The effect of lipids on PON1 (paraoxonase 1), one of antioxidant proteins in high-density lipoprotein, was investigated in respect to inhibition, protection against oxidative inactivation, and stabilization. When the effect of lipids on the PON1 activity was examined, a remarkable inhibition was expressed by polyenoic fatty acids (C18:2-C20:5). Linoleic acid, the most potent ( K(i), 3.8 microM), showed competitive inhibition. Next, various lipids were examined for prevention against the inactivation of PON1 by ascorbate/Cu2+, which caused a remarkable (>or =90%) inactivation of PON1. Compared with saturated fatty acids (C6-C18), exhibiting a modest protection (9-40%), monoenoic acids (C16:1-C20:1) showed a greater maximal protective effect (Emax, 70-82%), with oleic acid being the most effective (EC50, 2.7 microM). In contrast, polyenoic acids showed no protection. Noteworthy, linoleic acid prohibited the protective action of oleic acid non-competitively. In the structure-activity relationship, a negatively charged group seems to be required for the protective action. Consistent with this, dioleoylphosphatidylglycerol, negatively charged, was more protective than dioleoylphosphatidylcholine.
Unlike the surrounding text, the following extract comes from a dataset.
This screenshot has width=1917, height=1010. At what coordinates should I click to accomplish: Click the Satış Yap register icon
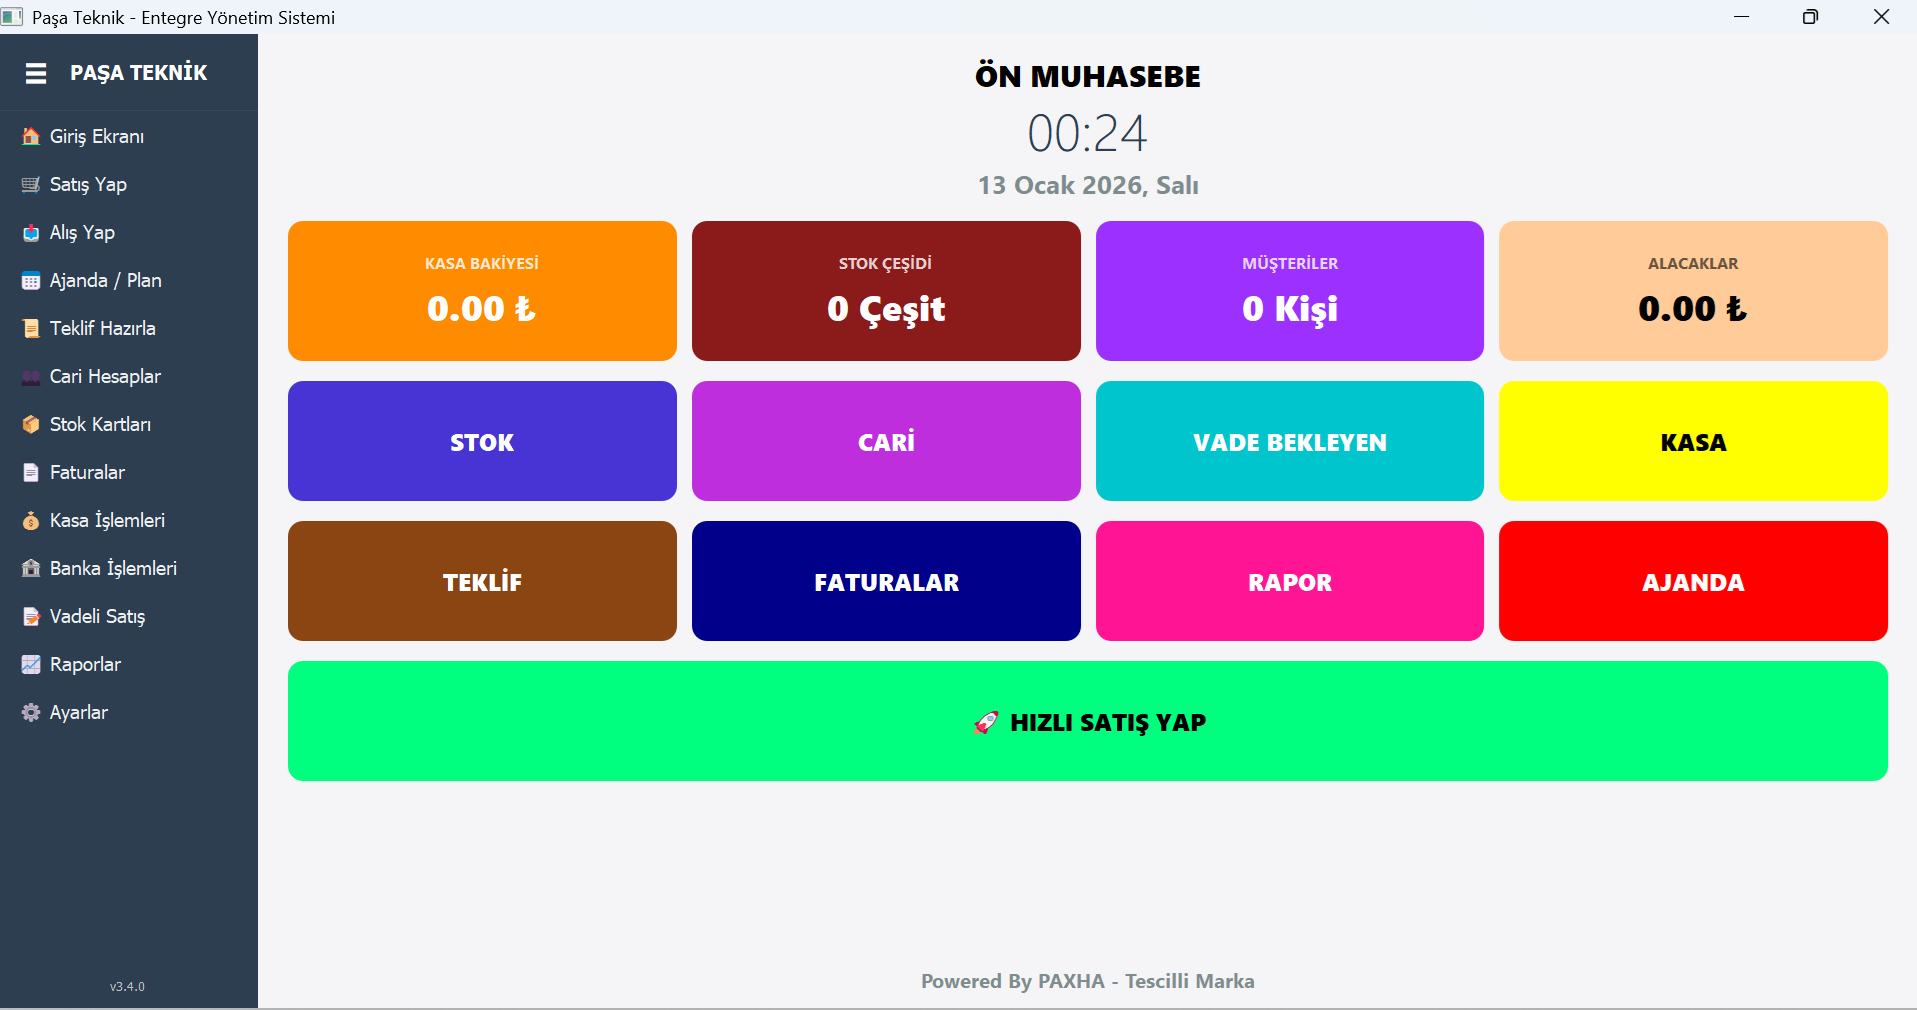[x=31, y=184]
These data, together with requirement of Ca2+ (EC50, 0.6 microM) for the protective action, may support the existence of a specific site responsible for the protective action. A similar protective action of lipids was also observed in the inactivation of PON1 by ascorbate/Fe2+, peroxides or p -hydroxymercuribenzoate. Separately, PON1 was stabilized by oleic acid or oleoylated phospholipids, in combination with Ca2+, but not linoleic acid. These results suggest that in contrast to an adverse action of linoleic acid, monoenoic acids or their phospholipid derivatives play a beneficial role in protecting PON1 from oxidative inactivation as well as in stabilizing PON1.